◆ DIRECTIONS FOR THIS TASK: From the listing below, work out how many lines contain "Identify". Reply with that number only.

◆ ENTRIES SUPPLIED:
----------

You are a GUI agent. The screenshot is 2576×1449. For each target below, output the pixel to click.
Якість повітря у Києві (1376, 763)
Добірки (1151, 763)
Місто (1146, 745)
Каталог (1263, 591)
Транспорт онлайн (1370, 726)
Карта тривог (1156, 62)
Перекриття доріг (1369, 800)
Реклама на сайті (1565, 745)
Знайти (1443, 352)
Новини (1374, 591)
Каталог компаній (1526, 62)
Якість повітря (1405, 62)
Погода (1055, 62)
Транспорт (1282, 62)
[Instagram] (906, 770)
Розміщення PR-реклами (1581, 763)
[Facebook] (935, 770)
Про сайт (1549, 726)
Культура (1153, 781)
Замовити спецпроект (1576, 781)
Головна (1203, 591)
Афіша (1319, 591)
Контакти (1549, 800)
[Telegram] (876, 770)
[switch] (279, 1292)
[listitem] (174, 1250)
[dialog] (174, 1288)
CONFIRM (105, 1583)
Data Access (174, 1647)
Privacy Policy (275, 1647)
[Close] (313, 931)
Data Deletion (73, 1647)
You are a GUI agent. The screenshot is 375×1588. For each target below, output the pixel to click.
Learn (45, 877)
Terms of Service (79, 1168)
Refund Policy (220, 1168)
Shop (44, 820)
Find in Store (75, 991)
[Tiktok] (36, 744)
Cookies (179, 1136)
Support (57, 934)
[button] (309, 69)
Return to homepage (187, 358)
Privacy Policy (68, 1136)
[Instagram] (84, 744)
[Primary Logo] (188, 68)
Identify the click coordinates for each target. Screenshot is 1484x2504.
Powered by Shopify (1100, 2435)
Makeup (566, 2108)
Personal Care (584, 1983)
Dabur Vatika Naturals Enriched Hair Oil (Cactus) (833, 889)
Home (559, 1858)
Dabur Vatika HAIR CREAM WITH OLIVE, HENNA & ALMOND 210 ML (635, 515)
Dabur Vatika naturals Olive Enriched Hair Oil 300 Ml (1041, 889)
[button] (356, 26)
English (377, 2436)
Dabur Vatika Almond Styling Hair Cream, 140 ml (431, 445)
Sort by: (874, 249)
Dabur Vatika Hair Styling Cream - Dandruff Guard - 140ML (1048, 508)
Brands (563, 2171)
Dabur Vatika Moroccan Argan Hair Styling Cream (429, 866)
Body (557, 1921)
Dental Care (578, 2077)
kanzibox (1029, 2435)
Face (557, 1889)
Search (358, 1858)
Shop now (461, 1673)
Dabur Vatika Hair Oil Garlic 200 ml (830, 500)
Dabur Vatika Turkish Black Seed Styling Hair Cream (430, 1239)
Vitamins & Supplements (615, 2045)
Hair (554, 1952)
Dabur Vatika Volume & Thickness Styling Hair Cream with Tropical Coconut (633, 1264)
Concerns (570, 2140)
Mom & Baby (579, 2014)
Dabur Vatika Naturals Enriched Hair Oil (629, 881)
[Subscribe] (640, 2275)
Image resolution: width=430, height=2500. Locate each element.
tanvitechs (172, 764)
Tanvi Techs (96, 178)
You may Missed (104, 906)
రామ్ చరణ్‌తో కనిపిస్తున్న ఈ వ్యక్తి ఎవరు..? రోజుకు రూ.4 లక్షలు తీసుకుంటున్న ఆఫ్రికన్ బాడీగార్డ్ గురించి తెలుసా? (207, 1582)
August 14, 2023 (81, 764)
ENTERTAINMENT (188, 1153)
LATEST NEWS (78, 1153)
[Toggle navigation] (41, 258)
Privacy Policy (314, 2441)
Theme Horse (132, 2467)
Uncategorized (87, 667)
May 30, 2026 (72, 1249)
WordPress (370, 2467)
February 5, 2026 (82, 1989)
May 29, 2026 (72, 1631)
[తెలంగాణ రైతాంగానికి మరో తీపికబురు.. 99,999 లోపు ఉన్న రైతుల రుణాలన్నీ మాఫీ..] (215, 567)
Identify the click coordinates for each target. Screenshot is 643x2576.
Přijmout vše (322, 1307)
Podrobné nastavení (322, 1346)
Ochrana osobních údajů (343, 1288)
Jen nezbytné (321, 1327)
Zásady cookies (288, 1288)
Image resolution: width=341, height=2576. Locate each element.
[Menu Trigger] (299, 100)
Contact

----------

◆ RESULT: 2